→ WHAT THE TASK ASKS
If a line in the records below contains "screenshot", copy that line.

→ EXERCISE MATERIAL
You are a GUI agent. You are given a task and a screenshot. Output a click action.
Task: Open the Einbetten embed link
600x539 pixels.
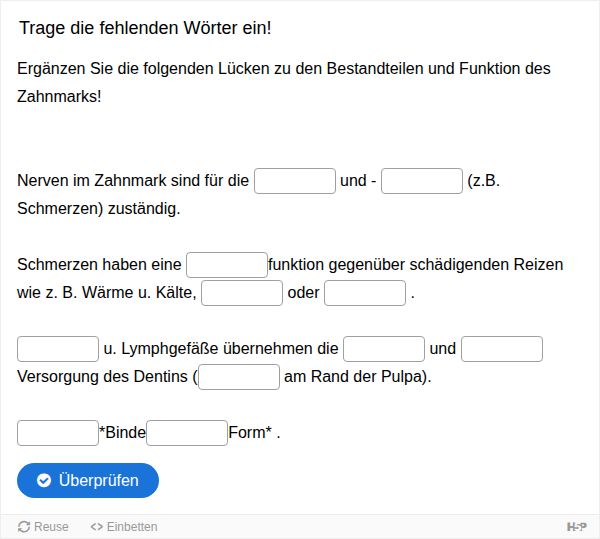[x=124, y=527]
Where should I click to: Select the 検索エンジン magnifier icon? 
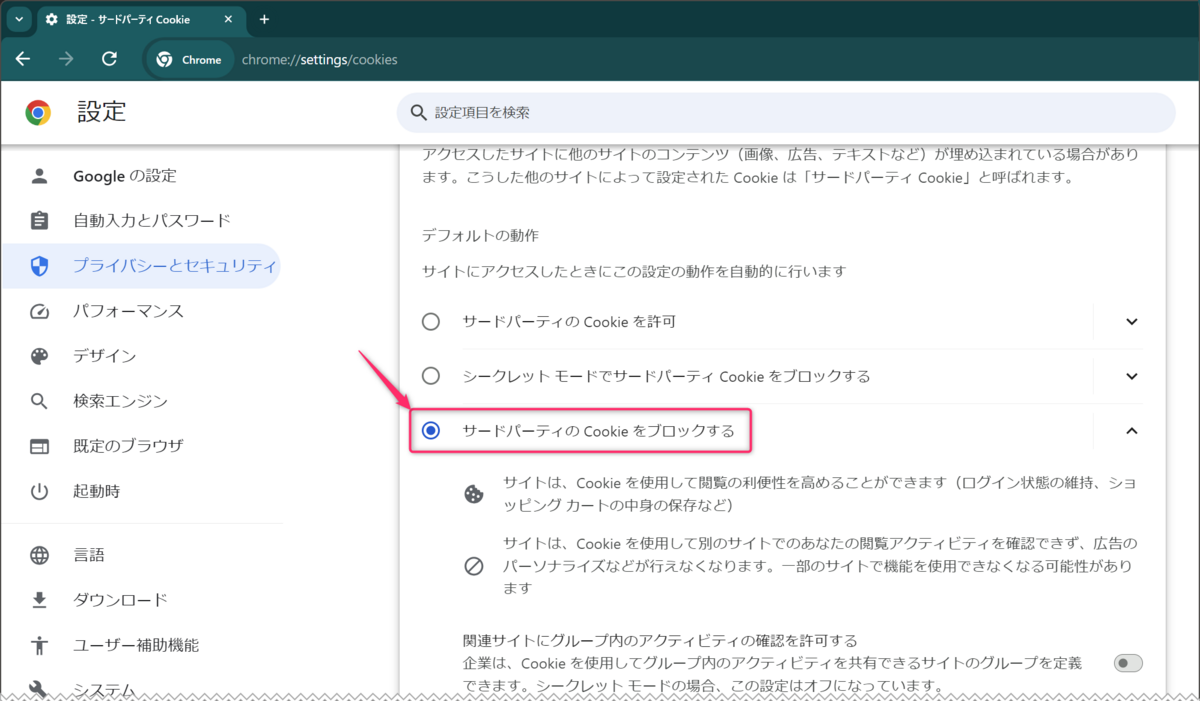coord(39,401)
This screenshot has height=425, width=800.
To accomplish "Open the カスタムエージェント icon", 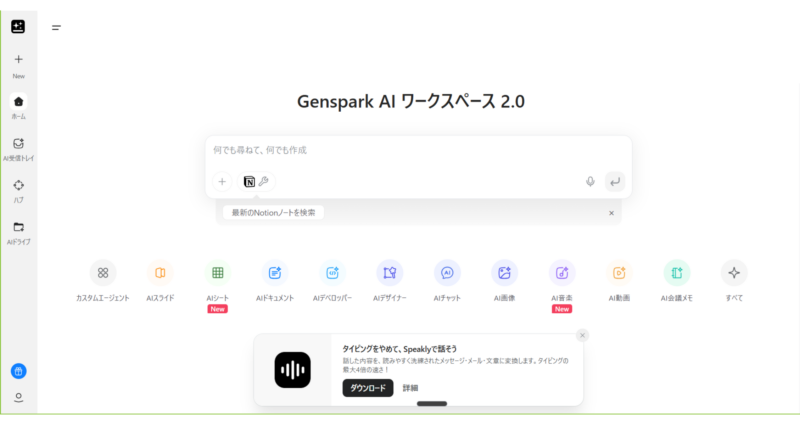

--

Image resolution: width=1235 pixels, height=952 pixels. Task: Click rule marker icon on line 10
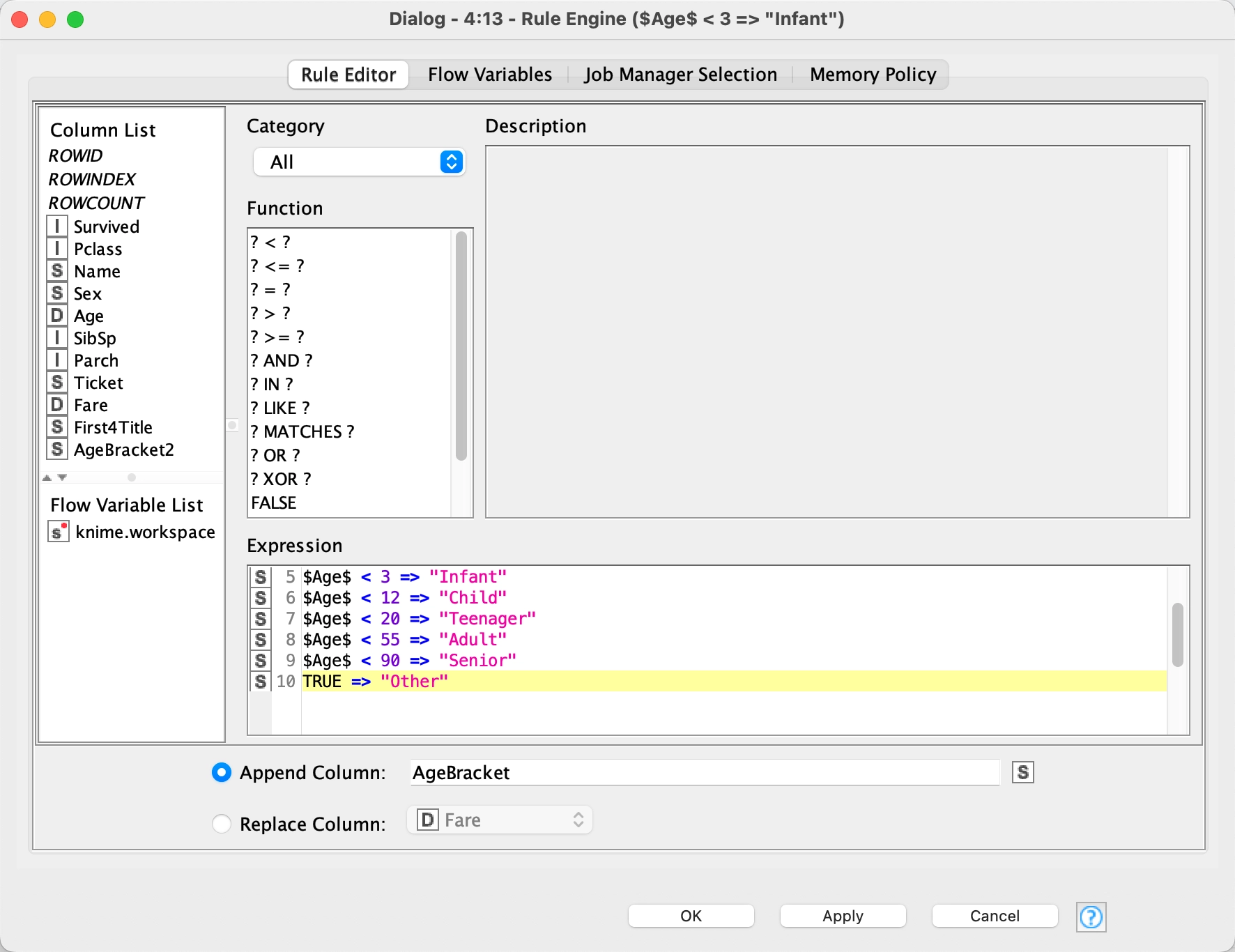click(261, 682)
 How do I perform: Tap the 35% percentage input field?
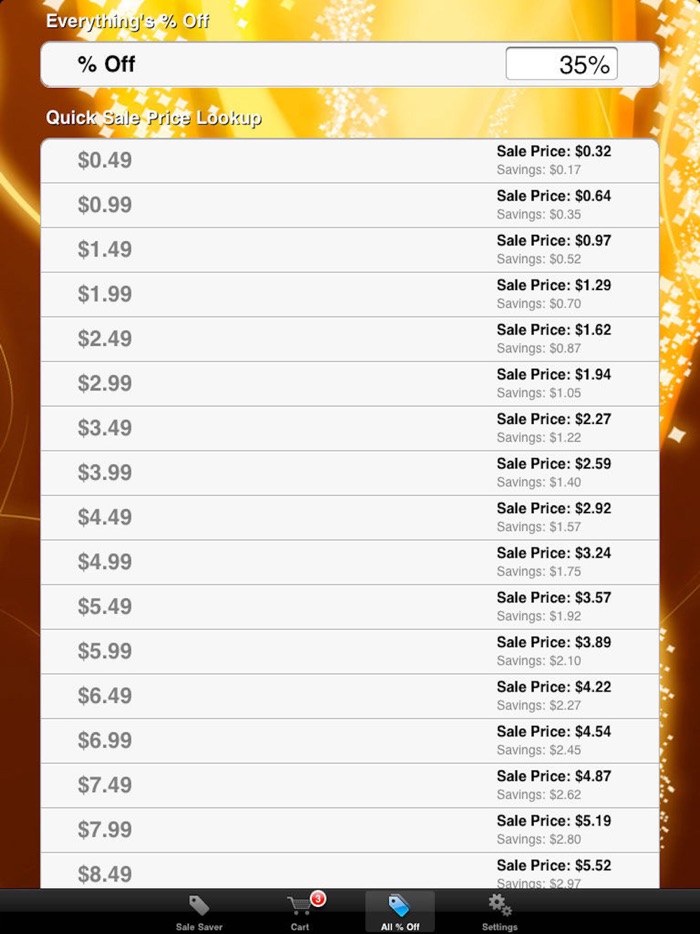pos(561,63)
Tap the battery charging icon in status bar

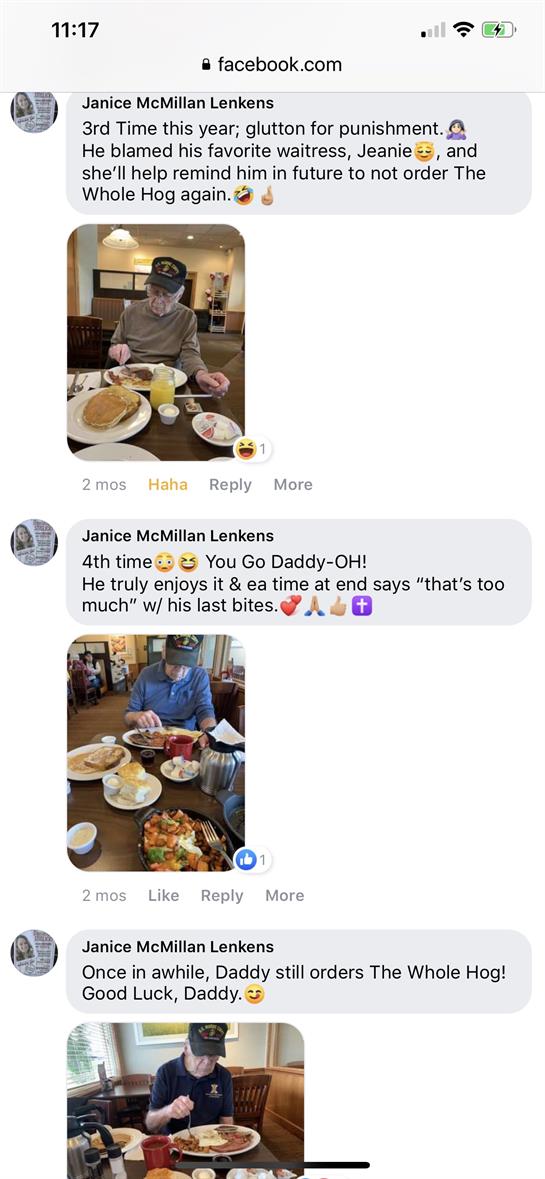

---

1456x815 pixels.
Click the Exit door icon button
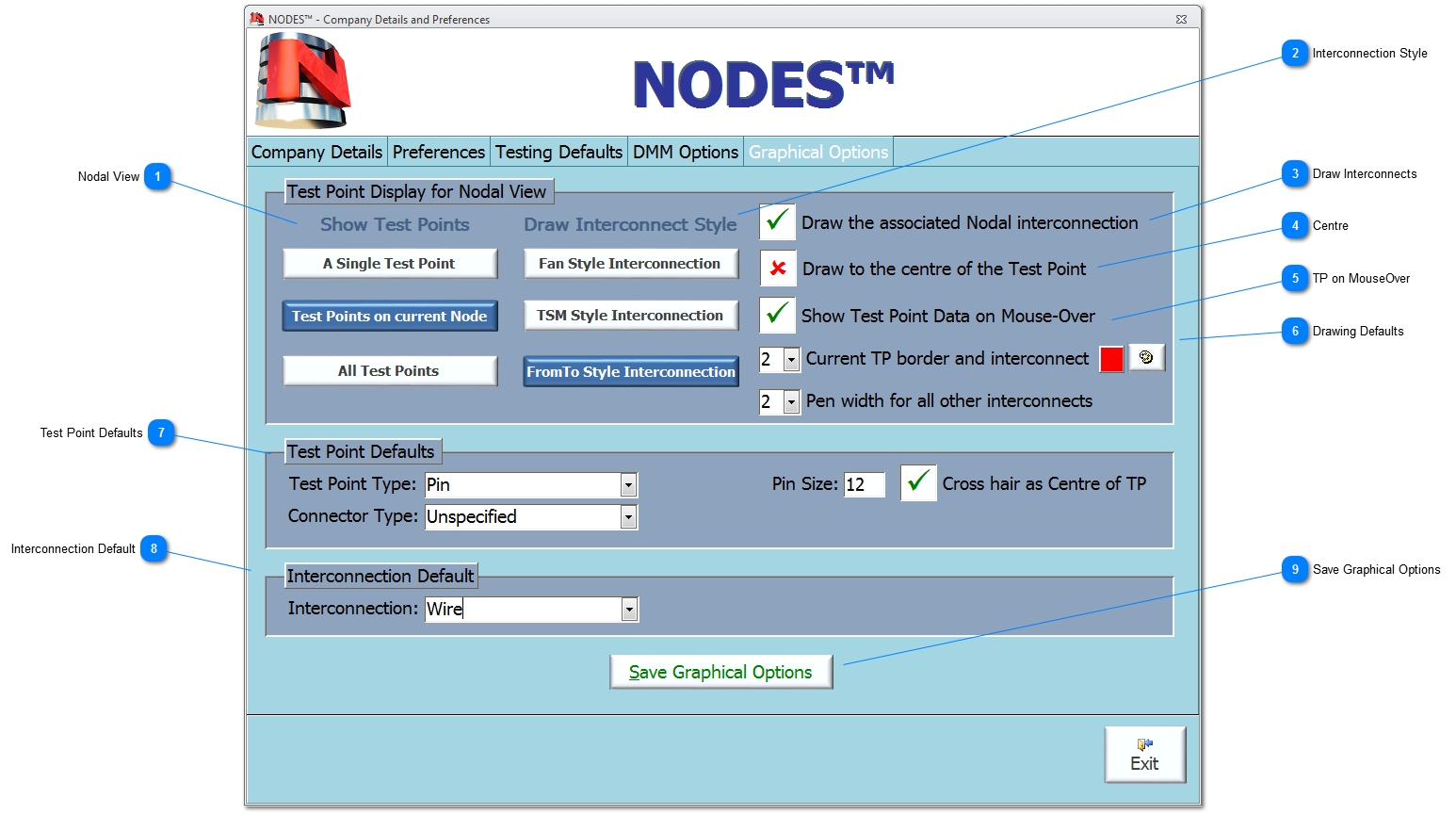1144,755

→ EXERCISE RESULT
You are a GUI agent. You are given a task and a screenshot. Output a click action.
This screenshot has height=425, width=800.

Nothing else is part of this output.